• **TASK**: Lift out all lines below that contain "from".

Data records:
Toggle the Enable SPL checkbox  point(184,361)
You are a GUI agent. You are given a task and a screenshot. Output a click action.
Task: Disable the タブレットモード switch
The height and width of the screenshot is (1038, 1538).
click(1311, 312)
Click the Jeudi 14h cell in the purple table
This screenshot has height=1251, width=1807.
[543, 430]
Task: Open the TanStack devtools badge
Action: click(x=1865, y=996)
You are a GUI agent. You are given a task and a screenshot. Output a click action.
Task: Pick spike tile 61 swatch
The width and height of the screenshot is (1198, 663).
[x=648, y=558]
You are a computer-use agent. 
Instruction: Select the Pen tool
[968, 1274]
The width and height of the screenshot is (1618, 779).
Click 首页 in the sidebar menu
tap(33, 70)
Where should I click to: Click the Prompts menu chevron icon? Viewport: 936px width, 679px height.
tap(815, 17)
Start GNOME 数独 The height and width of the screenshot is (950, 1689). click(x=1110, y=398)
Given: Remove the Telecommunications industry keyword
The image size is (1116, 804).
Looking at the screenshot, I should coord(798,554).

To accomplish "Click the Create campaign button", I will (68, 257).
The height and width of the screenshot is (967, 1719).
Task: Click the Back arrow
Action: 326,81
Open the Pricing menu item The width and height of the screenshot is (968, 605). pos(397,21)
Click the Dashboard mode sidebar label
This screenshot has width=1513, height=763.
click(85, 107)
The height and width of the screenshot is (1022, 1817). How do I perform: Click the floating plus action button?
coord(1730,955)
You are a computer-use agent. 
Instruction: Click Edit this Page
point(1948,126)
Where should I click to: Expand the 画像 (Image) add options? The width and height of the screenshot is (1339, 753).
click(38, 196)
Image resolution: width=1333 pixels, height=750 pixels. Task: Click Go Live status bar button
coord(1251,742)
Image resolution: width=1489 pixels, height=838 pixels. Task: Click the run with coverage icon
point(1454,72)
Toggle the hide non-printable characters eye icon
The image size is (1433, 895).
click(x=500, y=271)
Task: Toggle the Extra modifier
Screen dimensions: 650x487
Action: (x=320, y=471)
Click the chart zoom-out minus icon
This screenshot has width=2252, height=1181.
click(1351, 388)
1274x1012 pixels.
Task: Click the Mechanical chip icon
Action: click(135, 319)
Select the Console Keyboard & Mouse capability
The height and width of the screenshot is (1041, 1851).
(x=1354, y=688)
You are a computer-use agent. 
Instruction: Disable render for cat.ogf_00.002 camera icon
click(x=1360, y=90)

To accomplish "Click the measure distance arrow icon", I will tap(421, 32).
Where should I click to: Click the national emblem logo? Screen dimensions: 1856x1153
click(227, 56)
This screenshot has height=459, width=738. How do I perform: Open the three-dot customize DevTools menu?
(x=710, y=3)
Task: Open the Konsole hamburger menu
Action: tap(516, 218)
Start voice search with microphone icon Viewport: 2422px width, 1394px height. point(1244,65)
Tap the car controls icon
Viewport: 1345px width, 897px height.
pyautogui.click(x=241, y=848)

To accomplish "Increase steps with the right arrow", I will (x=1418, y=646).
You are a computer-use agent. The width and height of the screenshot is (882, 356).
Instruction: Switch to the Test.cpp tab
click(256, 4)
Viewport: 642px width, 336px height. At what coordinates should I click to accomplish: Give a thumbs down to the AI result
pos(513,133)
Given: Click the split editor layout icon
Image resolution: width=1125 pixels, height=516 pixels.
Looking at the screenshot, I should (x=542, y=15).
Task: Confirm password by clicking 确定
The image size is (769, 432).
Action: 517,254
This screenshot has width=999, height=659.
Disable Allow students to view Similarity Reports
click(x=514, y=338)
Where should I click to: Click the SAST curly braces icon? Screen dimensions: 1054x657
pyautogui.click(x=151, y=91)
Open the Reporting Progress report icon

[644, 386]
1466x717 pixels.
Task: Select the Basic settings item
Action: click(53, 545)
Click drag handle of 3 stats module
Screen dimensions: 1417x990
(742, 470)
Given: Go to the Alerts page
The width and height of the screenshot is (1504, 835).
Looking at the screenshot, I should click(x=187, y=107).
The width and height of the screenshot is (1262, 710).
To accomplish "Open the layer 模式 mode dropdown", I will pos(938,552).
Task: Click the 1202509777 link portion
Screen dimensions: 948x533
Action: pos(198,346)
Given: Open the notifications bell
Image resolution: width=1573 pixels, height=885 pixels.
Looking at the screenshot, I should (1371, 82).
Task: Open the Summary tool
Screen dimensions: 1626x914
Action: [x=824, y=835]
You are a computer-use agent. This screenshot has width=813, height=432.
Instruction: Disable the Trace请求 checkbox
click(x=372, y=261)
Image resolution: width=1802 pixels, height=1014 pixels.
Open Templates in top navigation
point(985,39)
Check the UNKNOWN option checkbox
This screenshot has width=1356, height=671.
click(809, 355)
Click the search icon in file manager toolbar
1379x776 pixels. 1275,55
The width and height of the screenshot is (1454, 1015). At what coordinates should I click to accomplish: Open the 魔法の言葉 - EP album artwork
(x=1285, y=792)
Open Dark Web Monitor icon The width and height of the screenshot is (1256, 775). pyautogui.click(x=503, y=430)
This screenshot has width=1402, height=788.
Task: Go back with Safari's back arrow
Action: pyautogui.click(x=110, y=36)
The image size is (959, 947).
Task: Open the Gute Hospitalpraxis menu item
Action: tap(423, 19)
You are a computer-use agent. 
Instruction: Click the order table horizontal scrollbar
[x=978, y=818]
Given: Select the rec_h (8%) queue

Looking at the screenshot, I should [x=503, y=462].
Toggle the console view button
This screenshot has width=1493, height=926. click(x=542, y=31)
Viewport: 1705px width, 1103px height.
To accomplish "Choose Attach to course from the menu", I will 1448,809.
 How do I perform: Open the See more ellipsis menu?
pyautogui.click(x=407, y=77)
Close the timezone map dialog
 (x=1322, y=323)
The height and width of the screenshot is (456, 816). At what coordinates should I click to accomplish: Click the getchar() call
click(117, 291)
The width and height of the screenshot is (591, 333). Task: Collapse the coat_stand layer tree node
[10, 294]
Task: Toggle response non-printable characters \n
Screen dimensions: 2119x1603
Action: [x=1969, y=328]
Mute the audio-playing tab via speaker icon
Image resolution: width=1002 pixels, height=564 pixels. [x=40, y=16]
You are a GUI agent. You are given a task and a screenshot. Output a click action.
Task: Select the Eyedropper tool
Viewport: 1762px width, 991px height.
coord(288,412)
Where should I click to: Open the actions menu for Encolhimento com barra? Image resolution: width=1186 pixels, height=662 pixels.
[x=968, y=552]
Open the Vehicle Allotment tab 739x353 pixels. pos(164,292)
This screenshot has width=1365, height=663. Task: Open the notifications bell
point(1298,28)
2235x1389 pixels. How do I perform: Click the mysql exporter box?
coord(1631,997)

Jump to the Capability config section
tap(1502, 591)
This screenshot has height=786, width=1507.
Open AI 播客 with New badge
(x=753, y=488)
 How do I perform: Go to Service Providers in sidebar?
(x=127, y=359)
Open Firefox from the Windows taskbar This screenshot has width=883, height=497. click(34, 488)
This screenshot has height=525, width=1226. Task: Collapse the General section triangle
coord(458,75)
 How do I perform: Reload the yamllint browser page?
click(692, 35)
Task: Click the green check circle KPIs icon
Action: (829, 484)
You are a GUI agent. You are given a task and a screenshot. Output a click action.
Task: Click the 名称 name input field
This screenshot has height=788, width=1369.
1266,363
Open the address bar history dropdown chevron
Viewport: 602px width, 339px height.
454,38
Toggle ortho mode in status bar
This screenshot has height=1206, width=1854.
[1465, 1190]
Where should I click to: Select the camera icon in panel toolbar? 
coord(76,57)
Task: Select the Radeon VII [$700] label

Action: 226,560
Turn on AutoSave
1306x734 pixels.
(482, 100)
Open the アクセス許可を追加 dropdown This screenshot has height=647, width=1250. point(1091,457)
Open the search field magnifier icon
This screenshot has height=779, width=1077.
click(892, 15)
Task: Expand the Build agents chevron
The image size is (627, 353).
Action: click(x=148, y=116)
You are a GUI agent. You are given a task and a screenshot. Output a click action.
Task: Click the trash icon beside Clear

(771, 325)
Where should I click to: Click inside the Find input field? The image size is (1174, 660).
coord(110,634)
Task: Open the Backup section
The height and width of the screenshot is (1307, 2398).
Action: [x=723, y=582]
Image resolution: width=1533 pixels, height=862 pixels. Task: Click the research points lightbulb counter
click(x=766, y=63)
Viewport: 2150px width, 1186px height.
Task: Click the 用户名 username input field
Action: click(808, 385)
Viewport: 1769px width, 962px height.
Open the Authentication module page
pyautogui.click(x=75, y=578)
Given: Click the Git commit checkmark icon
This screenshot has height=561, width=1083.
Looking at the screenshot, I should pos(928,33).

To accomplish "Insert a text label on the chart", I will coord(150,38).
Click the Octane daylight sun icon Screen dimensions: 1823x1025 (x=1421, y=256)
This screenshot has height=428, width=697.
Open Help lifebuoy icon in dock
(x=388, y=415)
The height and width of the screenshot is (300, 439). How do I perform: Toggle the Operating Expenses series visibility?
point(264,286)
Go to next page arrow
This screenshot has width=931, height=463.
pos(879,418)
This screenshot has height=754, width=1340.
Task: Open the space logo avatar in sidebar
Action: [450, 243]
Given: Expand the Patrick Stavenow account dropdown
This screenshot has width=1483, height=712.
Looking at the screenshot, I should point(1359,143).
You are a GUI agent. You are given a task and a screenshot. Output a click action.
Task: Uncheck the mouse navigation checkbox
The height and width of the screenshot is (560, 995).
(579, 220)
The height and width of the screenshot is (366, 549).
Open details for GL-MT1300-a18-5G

• **ANSWER TO THIS EXERCISE**:
To accomplish "Choose Attach to course from the menu", I will 1448,809.
Open Firefox from the Windows taskbar This screenshot has width=883, height=497. click(34, 488)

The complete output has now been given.